How to prove that $(b,\lambda-a)^T$ is the general formula for the eigenvector of a $2\times2$ matrix?

Question

Let $$A = \begin{bmatrix}a&b\\c&d\end{bmatrix}$$ with eigenvalue $k$. Show that unless it is $0$, the vector $(b, k - a)^T$ is an eigenvector.

If $k$ is the only eigenvalue, then $b$, $c$ should both be $0$, and both $a, d = k$, so that $(b, k - a)^T = 0$, so that shouldn't be the case. Then there should be $2$ distinct eigenvalues. However, I can't find a way to prove that the vector is indeed a eigenvector. Since the first component is $b$, the eigenvalue should definitely be $k$. But then I have trouble with the $k - a$ part.

Answer 1

If $k$ is an eigen value corresponding to the eigen vector $\mathbf{v}=\begin{bmatrix}b\\k-a\end{bmatrix}$, then

\begin{align*} A\mathbf{v}&=k\mathbf{v}\\ \begin{bmatrix} a & b\\ c & d \end{bmatrix}\begin{bmatrix}b\\k-a\end{bmatrix}&=k\begin{bmatrix}b\\k-a\end{bmatrix}\\ \begin{bmatrix}bk\\cb+dk-ad\end{bmatrix}&=k\begin{bmatrix}b\\k-a\end{bmatrix}\\ \end{align*} Since the two vectors are equal to each other, we get $$cb+dk-ad=k^2-ak \implies \color{red}{k^2-(a+d)k+(ad-bc)=0}.$$ But this holds true because the last equation is the characteristic equation of the given matrix and eigen values are roots of this equation.

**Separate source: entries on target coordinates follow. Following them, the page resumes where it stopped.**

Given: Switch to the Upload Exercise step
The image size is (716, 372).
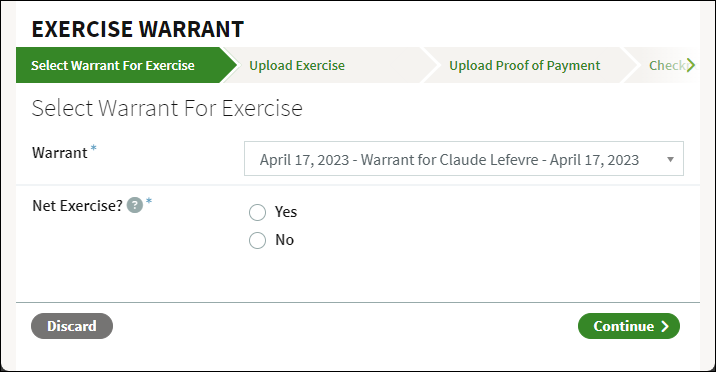Looking at the screenshot, I should pyautogui.click(x=297, y=65).
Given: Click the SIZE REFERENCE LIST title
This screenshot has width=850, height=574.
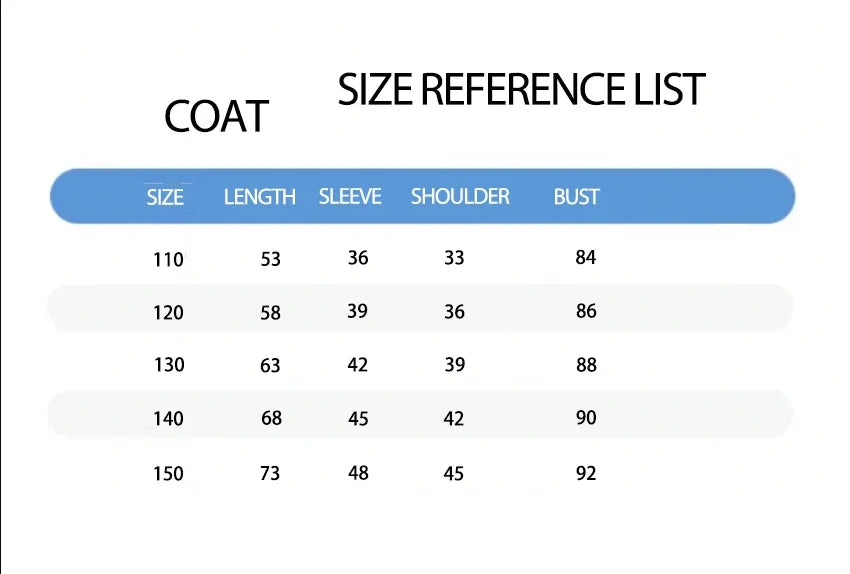Looking at the screenshot, I should click(x=521, y=90).
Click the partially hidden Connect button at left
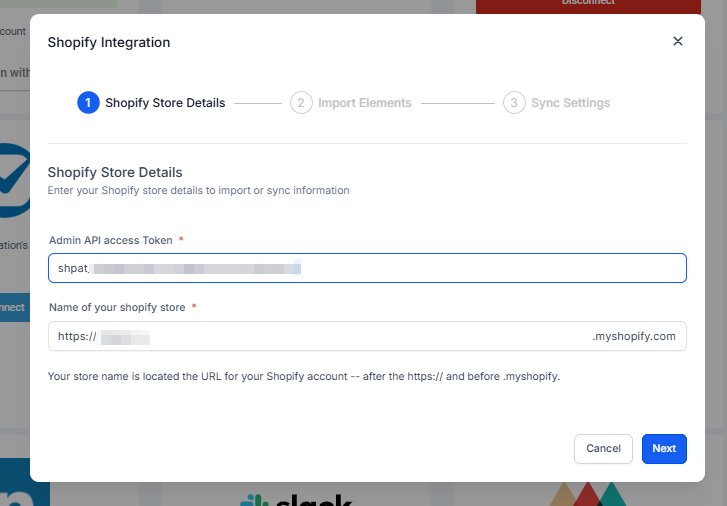This screenshot has width=727, height=506. [x=14, y=307]
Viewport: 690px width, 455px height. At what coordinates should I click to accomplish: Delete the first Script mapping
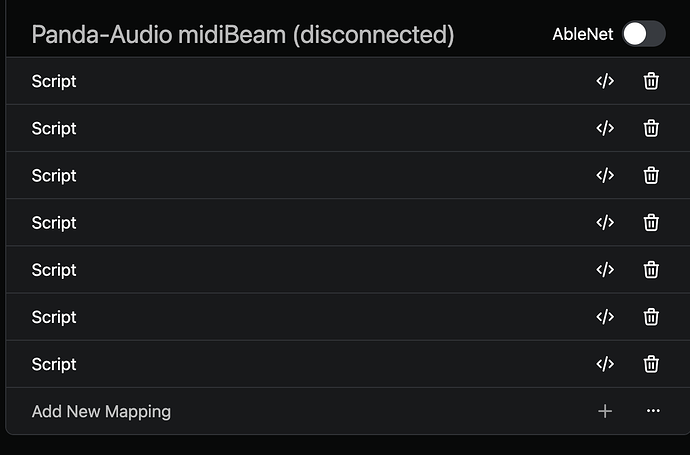tap(651, 81)
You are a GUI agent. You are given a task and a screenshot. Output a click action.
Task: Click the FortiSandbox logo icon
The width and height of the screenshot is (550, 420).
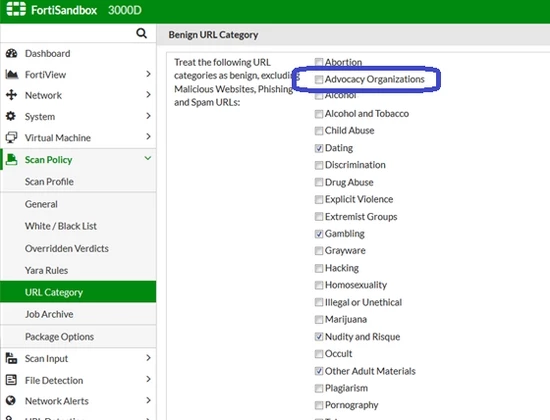pos(16,9)
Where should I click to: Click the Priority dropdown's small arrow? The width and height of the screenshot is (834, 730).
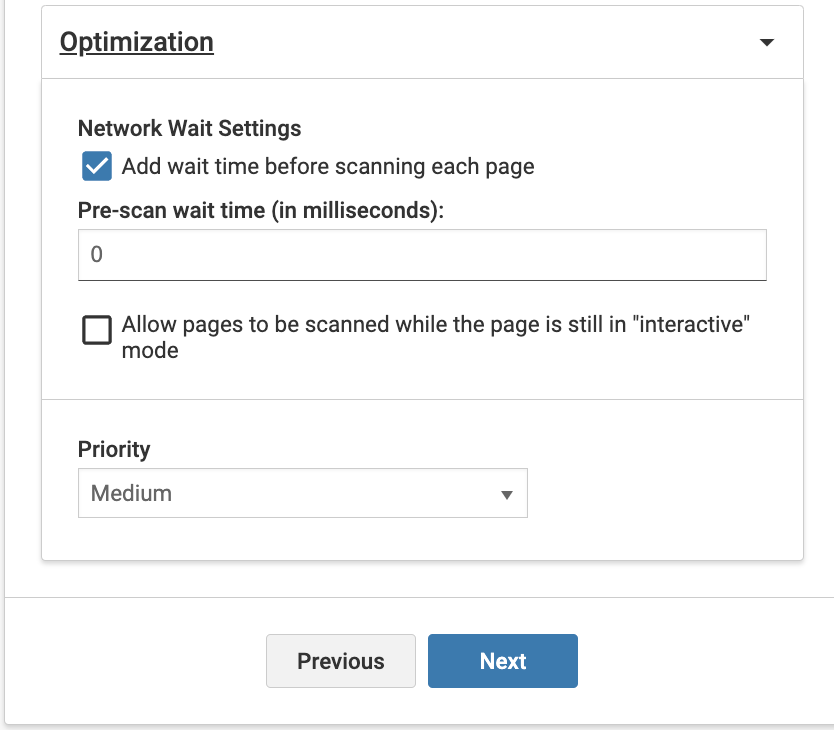(x=506, y=495)
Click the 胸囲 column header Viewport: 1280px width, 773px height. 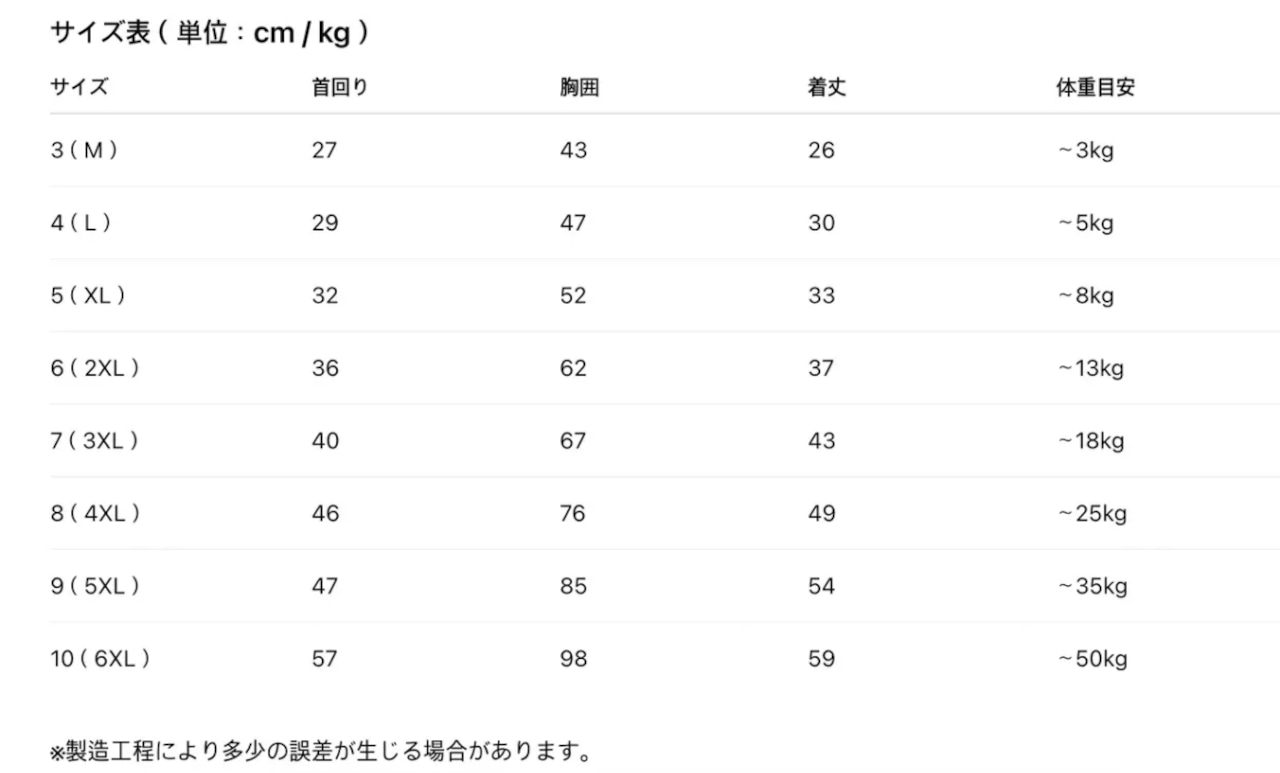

If $ad-bc=0$ (i.e. the determinant is $0$), then $k=0$ will also be a solution to this problem.

Answer 2

Asserting that $k$ is an eigenvalue of $A$ is equivalent to $\det(A-k\operatorname{Id})=0$, which means that$$(a-k)(d-k)-bc=0(\iff ad-ak-dk+k^2=bc).\tag1$$On the other and$$\begin{bmatrix}a&b\\c&d\end{bmatrix}.\begin{bmatrix}b\\k-a\end{bmatrix}=k\begin{bmatrix}b\\k-a\end{bmatrix}\iff\left\{\begin{array}{l}ab+bk-ba=bk\\cb-dk-da=k^2-ak.\end{array}\right.$$The first equality is trivial and the second on holds, by $(1)$.

Answer 3

Since $k$ is an eigenvalue, we know that $$\det (A-kI)=0$$

That gives you $$k^2-k(a+d)+ad-bc=0$$

This is what you need for the second component of the eigenvector to work. It may look messy but works fine when you multiply your matrix by your eigenvector.

Answer 4

Since $k$ is an eigenvalue, $\dim\ker\left(\left[ \begin{array}{cc} a-k & b\\ c & d-k \end{array} \right]\right)>0$, thus $\det\left[ \begin{array}{cc} a-k & b\\ c & d-k \end{array} \right]=0$, then $$(k-a)(k-d)-bc=0\iff \color{blue}{bc}=(k-a)(k-d),$$ and $$\left[ \begin{array}{cc} a & b\\ c & d \end{array} \right]\left[ \begin{array}{c} b\\ k-a \end{array} \right]=\left[ \begin{array}{c} bk\\ \color{blue}{cb}+d(k-a) \end{array} \right]=\left[ \begin{array}{cc} bk\\ (k-d+d)(k-a) \end{array} \right]=k\left[ \begin{array}{cc} b\\ k-a \end{array} \right].$$

Answer 5

The key observation is that the vector $(v,-u)^\top$ is orthogonal to the vector $(u,v)^\top$. If $k$ is an eigenvalue of the matrix $A$, then the matrix $A-kI$ is singular, and so its rows are linearly dependent. What is the first row of $A-kI$? It is the vector $(a-k,b)^\top$. Any nonzero vector $\mathbf x$, then, satisfying $(A-kI)\mathbf x=0$ must be orthogonal to the rows of $A-kI$, and hence must be a scalar multiple of $(b,k-a)^\top$, as desired. Well, there is an exception: What if $(a-k,b)^\top = (0,0)^\top$? Then we need to go to the second row and use the vector $(k-d,c)^\top$.

When $k$ is a repeated eigenvalue, as you said, then $A=kI$ and every vector is an eigenvector. The criterion applies only to the case of an eigenvalue of algebraic multiplicity $1$.